One bad choice on Ekundayo’s part and a future together seems out of reach. Will Famine let his only possibility of love go or will he defy Death himself to keep Ekundayo?
Reader Advisory: This book is best read in sequence as part of a series.
Publisher’s Note: This book was previously released under the same title. It has been re-edited for re-release with Pride Publishing.
Review: Given how the author treated the first two horsemen and tied them to their jobs, I was interested to see how they would connect to this horseman. As a third book in the series, Famine was a good read. While I didn’t enjoy it quite as much as the others, it follows along nicely and throws massive hints as to events in the fourth book.
When Famine was alive, he was training to become a shaman in his village; however, severe droughts led his people to desperate measures. As a result of the jealousy of one man, he is sacrificed to the gods to end the drought, and as he dies, the rain comes. However, instead of dying, he meets Death and becomes Famine, destined to bring drought and crop failure wherever he spreads his salt. Even a single grain of salt will leave the earth it lands on bare for years to come.
Ekundayo is on the run after he steals an uncut diamond from the mine where he works. Injured and alone, Famine runs across him and saves him from certain death.
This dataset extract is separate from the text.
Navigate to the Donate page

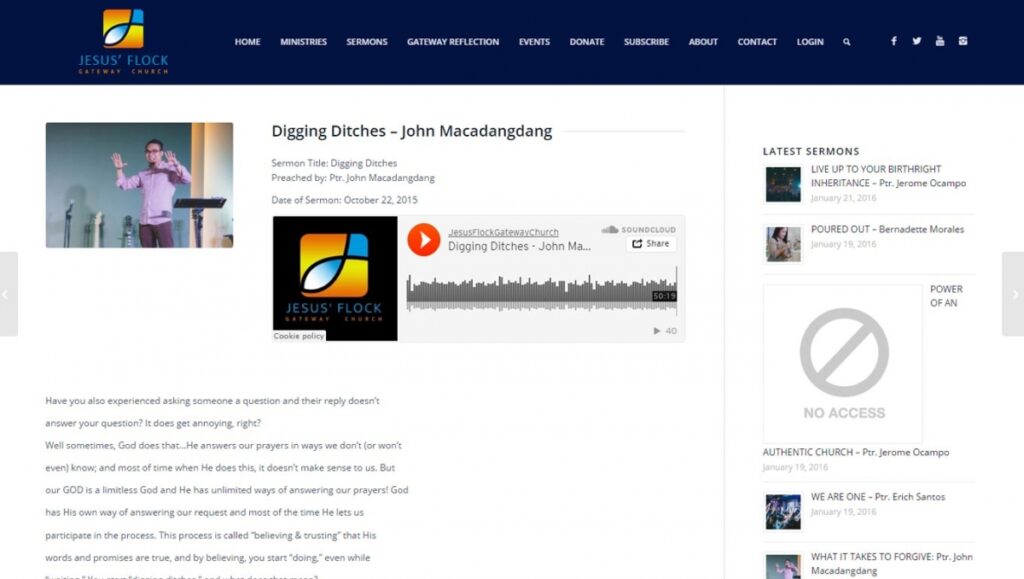[587, 42]
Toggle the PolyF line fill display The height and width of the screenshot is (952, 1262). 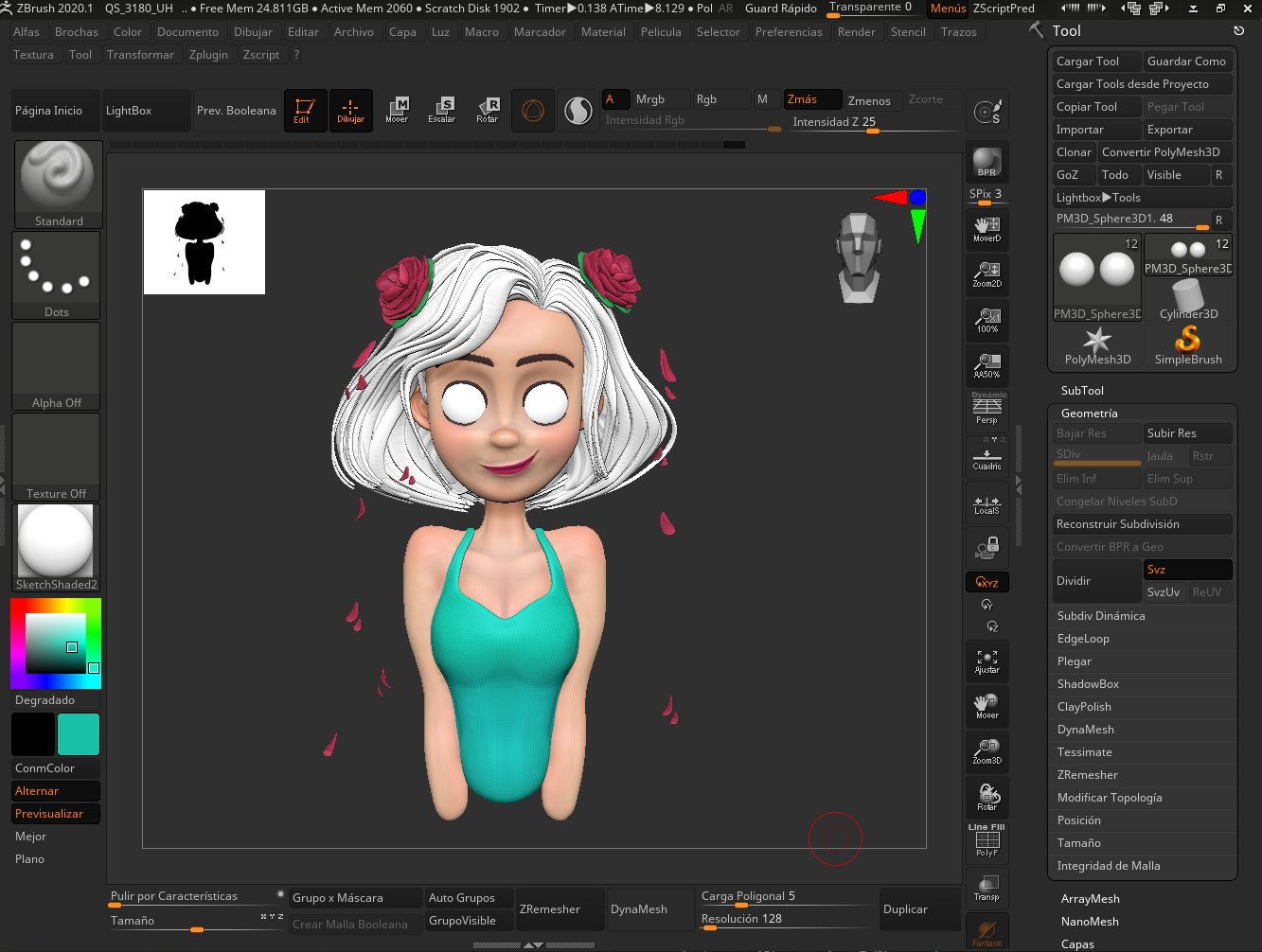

But when Ekundayo recovers, all he wants is his diamond, and his actions have a devastating effect on the land.
I truly enjoyed the approach to Famine. T.A. Chase certainly is creative in this aspect, and I like that it took place in Africa. The reasoning behind Famine’s perpetual wandering of his home continent was plausible as well. What I struggled with was their relationship. Famine and Ekundayo seem to have an attraction, but I wasn’t too sure about their real feelings towards each other. It felt more like lust than love. While I can understand Ekundayo’s fixation on the diamond and his desire for a better life, I wanted to throttle him because he had the better life with Famine in the treehouse, but he refused to see it. Another aspect was the heavy-handedness on the use of condoms. While important, certainly, it seemed over-done and went into preaching territory. While this did come up in the other books, it wasn’t nearly as bad as in this one. Yes, condoms are important, and yes, they should be used, but the presentation of the topic wasn’t woven into the book well and really jarred me from the story.
As with the last two books, there are inconsistences and editing issues, and while I struggled with them, I was able to overlook them for the story itself.
Unsurprisingly—if you’ve read my previous two reviews—my favorites were Death and Lam. Even more is revealed about Death, and something really interesting about Lam that had me sitting at the edge of my seat. While I know I’ll find out Death’s story in the next book, I am now even more curious about Lam. Why does he not want the Horsemen to know what he smells like? And just why would a messenger angel smell like sulphur? I have my suspicions, but I hope more is revealed in the next book.
To fully enjoy this story, read the first two books in the series. You don’t want to miss out!